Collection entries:
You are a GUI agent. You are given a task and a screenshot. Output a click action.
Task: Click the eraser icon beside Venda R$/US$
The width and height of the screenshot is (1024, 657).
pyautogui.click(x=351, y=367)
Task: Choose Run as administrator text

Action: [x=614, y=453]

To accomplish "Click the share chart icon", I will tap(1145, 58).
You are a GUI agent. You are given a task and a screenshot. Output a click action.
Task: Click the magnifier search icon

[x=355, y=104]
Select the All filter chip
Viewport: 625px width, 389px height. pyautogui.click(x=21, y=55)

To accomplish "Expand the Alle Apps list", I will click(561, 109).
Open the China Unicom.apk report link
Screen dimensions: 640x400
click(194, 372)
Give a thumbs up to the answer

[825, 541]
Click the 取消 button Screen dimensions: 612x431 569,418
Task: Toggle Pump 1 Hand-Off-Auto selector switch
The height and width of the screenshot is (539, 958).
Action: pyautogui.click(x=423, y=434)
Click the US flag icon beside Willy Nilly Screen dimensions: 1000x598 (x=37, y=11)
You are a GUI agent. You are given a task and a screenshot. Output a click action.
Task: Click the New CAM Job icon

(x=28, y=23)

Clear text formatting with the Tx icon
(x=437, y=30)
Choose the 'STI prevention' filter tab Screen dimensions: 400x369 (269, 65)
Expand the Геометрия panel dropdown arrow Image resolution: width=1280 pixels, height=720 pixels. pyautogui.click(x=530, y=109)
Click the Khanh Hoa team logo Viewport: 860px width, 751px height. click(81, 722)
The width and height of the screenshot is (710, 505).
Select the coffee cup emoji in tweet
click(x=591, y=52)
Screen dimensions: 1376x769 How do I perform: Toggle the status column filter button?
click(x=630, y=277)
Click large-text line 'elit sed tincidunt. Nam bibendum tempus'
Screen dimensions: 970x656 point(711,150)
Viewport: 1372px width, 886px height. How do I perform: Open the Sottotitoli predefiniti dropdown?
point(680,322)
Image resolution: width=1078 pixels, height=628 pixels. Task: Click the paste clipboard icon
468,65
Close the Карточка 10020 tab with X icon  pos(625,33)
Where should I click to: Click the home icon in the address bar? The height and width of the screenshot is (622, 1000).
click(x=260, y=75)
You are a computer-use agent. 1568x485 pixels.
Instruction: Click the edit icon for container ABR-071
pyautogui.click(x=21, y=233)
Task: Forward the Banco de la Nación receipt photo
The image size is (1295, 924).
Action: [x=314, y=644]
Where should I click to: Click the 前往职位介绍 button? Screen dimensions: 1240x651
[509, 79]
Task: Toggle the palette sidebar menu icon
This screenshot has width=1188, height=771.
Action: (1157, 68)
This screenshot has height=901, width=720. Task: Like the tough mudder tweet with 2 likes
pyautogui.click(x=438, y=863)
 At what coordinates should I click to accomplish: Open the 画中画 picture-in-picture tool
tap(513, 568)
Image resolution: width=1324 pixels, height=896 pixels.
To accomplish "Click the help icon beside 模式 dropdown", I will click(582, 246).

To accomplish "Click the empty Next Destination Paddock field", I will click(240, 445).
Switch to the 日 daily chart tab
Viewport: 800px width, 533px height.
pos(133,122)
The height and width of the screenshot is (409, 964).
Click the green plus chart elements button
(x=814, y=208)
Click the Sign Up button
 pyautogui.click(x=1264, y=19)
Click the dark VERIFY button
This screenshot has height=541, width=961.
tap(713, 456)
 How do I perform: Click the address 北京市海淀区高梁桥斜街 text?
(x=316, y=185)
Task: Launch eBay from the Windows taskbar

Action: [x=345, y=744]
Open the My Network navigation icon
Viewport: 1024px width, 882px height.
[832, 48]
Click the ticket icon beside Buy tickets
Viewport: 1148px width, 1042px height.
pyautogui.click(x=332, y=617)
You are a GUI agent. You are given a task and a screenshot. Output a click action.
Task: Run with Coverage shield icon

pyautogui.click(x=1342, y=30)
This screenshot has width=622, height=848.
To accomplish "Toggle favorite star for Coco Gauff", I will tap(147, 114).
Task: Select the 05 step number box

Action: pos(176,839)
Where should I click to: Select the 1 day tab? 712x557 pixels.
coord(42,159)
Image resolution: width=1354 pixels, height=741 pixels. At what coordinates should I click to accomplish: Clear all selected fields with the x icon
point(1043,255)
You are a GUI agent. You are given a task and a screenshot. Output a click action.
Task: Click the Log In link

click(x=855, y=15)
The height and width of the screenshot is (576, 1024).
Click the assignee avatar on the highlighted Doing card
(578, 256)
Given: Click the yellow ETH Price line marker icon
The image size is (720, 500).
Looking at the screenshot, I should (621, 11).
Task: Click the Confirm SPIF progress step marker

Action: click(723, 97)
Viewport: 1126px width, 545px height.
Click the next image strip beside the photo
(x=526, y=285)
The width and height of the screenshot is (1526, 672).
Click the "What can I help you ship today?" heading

▶ _How to complete this task_
For this data, state how many lines include the word "help", with nothing added.

▶ _Solved exercise_
2